Saat Rika melihat Ana yang terlihat sakit, ia langsung menghampirinya dan membantu kakaknya untuk duduk di tempat duduknya barusan.
Setelah sampai, tanpa basa basi, Ana langsung bertanya kepada Dimas, apa yang ingin ia bicarakan? Sampai-sampai harus memintanya ke tempat duduk Rika yang berada di paling belakang.
Betapa terkejutnya Ana, ketika mendengar jawaban dari Dimas, "jadi, kamu nyuruh aku ke sini cuman buat menghindari aku dari mereka?" tanya Ana seolah ia tidak tahu kalau Dimas bisa membaca pikiran semua orang.
"Untuk apa Dim?" tanya Ana lagi.
"Supaya kamu bisa beristirahat dengan nyaman," ungkap Rika. "Habis... dari tadi kamu tuh kelihatan ingin tidur, tapi tidak bisa, karena kedua temanmu itu terus menuntut penjelasan darimu." Tambahnya.

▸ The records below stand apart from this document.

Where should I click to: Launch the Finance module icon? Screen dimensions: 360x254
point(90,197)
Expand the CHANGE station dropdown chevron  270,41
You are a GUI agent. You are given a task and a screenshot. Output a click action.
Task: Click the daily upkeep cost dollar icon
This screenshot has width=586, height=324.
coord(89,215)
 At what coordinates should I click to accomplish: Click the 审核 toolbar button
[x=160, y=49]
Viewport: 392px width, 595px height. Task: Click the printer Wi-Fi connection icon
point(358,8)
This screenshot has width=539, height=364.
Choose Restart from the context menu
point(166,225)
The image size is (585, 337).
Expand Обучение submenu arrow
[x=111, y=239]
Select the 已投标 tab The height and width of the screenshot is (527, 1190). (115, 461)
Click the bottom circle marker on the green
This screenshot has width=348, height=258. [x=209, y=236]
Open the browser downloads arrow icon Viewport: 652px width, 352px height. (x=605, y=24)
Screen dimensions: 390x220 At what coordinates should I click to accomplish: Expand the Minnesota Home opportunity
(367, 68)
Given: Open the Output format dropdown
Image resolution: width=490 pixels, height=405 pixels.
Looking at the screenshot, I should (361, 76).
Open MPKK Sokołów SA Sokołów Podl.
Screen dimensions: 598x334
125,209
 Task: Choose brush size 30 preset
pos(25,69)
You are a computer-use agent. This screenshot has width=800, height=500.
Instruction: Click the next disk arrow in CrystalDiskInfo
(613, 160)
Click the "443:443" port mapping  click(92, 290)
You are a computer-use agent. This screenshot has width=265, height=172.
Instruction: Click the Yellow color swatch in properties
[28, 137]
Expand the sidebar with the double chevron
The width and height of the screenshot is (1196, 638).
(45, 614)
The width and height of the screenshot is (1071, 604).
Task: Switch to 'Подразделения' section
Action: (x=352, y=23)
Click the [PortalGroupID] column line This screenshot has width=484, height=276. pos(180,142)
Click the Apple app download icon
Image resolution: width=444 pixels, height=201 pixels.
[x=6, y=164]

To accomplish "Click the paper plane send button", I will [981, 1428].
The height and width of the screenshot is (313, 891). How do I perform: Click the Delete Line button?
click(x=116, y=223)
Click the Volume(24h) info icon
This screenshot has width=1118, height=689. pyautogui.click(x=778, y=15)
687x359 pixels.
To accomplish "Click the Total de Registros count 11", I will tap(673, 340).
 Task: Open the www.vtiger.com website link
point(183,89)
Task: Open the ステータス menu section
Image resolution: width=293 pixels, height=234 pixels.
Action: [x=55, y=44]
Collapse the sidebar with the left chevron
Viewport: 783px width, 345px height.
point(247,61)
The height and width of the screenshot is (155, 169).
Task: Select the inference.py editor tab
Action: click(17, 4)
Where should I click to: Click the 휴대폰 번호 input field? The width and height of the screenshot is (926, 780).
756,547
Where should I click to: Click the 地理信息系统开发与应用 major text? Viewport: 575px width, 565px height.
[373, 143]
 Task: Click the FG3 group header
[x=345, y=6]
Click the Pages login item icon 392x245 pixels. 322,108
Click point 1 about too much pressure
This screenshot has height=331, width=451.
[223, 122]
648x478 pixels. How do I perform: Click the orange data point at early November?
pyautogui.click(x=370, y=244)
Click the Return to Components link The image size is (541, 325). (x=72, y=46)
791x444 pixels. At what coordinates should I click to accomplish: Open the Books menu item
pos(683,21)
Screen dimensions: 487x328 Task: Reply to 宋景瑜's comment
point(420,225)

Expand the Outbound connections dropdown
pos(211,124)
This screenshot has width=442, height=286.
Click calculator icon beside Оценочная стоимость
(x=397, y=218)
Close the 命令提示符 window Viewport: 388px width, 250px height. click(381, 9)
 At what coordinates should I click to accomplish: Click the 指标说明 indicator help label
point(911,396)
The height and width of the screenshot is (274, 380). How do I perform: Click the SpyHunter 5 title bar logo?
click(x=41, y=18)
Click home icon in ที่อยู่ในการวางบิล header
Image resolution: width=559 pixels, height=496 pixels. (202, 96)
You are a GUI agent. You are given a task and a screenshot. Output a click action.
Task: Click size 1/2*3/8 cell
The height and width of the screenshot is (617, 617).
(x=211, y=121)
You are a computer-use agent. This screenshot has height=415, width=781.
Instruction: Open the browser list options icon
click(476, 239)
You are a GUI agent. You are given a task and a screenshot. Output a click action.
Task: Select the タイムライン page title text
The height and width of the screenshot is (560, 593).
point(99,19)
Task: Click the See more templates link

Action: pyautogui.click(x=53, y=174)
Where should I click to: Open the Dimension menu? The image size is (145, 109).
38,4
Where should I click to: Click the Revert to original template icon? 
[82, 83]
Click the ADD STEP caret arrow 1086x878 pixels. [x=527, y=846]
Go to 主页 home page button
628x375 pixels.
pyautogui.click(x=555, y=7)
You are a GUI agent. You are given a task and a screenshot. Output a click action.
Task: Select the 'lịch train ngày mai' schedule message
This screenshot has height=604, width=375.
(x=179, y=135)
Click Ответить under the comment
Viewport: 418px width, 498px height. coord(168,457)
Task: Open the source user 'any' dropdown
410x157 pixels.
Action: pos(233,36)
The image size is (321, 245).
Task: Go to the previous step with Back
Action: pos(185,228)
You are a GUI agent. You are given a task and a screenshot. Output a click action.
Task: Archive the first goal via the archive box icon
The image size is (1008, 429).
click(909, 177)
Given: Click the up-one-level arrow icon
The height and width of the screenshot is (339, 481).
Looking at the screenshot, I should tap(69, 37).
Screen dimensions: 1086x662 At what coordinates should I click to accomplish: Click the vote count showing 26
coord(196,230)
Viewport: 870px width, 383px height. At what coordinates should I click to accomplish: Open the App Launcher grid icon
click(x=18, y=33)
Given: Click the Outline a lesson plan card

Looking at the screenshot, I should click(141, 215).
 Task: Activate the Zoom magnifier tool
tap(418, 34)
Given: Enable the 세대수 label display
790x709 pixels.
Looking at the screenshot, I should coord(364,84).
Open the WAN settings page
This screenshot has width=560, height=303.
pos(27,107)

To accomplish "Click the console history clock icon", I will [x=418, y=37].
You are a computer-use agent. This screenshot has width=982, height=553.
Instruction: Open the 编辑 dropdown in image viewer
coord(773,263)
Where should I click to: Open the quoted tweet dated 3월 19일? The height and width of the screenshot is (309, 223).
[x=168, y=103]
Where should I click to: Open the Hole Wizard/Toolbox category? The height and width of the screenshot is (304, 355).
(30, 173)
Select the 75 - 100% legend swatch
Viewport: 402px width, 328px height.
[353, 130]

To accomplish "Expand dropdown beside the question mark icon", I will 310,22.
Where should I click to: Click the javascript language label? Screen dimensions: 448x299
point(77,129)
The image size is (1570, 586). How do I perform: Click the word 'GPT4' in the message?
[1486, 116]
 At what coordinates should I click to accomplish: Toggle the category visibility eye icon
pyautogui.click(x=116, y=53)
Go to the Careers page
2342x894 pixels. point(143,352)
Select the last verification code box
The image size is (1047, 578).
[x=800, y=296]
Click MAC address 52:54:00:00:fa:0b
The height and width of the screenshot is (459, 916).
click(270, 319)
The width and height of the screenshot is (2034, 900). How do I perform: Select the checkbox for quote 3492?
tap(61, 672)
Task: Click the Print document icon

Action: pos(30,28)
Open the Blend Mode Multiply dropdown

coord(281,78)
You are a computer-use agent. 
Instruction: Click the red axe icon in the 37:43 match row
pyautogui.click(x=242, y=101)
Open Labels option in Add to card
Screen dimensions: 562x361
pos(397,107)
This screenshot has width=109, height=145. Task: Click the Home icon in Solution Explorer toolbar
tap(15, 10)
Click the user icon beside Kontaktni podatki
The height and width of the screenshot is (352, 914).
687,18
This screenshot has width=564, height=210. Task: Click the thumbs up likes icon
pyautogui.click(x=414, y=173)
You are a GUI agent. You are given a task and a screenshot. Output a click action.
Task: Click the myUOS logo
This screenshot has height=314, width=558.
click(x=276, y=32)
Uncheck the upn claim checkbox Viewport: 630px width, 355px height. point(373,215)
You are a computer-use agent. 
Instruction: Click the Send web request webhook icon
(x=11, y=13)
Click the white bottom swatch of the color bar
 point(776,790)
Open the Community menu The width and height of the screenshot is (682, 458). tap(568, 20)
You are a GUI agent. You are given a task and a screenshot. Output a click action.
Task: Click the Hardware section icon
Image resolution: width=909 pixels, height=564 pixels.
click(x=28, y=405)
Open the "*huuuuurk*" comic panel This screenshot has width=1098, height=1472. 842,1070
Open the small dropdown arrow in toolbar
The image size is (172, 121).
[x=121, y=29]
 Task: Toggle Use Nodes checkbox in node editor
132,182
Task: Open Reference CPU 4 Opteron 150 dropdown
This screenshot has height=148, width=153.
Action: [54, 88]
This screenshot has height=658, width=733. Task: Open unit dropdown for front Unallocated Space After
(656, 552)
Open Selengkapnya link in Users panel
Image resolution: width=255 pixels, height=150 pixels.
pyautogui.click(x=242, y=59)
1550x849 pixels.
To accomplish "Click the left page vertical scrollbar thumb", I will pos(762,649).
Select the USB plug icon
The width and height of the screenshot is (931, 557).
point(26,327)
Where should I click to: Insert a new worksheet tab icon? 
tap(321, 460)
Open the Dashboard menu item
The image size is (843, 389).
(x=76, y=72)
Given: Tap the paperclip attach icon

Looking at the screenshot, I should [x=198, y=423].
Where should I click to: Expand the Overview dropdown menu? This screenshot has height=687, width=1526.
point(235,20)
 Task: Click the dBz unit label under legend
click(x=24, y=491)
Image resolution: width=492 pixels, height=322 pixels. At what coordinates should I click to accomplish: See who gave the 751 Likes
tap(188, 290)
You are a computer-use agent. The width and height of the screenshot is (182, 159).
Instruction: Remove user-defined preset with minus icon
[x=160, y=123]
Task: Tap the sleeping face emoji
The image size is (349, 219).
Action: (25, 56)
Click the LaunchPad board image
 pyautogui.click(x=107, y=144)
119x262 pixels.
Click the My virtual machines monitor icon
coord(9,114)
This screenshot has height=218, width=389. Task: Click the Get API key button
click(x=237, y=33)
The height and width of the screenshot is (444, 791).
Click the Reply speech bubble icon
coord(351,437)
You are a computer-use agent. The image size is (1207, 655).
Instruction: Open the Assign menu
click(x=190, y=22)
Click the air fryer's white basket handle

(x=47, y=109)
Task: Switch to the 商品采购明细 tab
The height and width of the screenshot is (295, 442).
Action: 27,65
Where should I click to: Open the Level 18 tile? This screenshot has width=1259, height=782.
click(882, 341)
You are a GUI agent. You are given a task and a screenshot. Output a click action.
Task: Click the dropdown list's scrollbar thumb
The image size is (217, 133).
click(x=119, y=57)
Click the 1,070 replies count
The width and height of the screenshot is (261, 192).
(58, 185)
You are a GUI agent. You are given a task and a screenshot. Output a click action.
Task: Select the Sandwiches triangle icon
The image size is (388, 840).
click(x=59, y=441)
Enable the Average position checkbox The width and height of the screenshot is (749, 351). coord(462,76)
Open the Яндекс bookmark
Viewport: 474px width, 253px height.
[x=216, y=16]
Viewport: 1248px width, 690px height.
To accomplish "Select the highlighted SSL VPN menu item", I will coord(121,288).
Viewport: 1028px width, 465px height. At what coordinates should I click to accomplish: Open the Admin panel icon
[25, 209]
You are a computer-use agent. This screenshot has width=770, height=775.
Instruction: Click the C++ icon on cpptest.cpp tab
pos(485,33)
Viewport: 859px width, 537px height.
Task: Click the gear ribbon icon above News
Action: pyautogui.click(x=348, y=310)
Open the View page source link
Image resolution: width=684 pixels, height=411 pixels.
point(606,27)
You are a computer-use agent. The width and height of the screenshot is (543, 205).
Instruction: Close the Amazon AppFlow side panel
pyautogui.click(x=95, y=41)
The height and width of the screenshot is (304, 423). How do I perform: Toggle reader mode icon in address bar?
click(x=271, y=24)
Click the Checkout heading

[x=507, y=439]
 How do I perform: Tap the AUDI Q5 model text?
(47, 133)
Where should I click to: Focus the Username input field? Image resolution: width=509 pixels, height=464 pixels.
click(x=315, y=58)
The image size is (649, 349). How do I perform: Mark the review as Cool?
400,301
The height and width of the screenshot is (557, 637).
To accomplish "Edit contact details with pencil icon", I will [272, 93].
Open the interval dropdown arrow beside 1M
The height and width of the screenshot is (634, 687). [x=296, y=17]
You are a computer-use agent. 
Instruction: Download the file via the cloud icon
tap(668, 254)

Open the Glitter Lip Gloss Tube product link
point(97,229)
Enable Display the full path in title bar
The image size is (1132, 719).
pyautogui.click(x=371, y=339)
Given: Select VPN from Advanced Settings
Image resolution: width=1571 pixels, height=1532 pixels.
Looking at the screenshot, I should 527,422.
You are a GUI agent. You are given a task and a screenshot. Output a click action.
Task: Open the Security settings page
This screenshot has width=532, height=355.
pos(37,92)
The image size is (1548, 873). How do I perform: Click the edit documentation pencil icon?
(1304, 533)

"Dasar," Ana melipat tangannya lalu mencoba untuk memejamkan mata.
"... tuan putri... maksudku Ana, aku rasa nanti kamu harus belajar soal dunia yang selama ini dihindarkan dari nyonya, karena ia sangat takut untuk kehilanganmu, jadi mulai besok, kamu harus banya be..." ucapan Dimas tiba-tiba terhenti, karena ia merasakan ada sesuatu yang bersandar di pundaknya.
Dimas hanya tersenyum melihat Ana yang sudah tertidur pulas.
'Istirahatlah dulu nona, karena aku yakin, jalan yang akan kamu hadapi mulai sekarang ini akan berbeda,' kata Dimas dalam hati.
Melihat tatapan khusus yang diberikan kakaknya terhadap Ana, si tuan putri yang sengaja di buang untuk menghindarkannya dari serangan para musuh abadi yang sempat banyak memakan korban. Membuat Rika berpikir, apakah kakaknya memiliki perasaan khusus pada saat pertama kali melihatnya?
Rika hanya bisa tersenyum melihat sikap kakaknya. Ia tahu kalau kakaknya bisa membaca pikiran setiap orang, bahkan ia sangat yakin, kakaknya mendengar apa yang sedang dipikirkannya. Tapi ia hanya pura-pura tidak tahu.
***
Alam seperti menunjuk Ana sebagai kekuatan utama manusia zaman ini. Sebenarnya, dari kecil Ana sudah bagaikan magnet dengan para makhluk tak kasat mata itu. Banyak kejadian ganjil yang sering dia alami. Tapi Ana kecil tidak pernah merasa takut ataupun menangis. Tidak seperti anak pada umumnya.
Ia memang berbeda. Bukan, Ana itu istimewa. Ditambah dengan kalung yang ia kenakan sekarang, Ana pasti akan menarik perhatian makhluk halus itu lebih banyak lagi.
Tapi sekarang, Ana bisa sedikit bersikap tenang, karena ia bisa bertemu dengan anak dari pengawal setia keluarga aslinya terdahulu. Keluarga mereka memang ditugaskan untuk tinggal disitu selama bertahun-tahun untuk menghadapi situasi seperti ini.
Dan akhirnya, waktu mempertemukan ketiganya dalam situasi yang sangat sulit. Walaupun begitu, akhirnya mereka bisa saling bekerja sama untuk menyelamatkan banyak nyawa.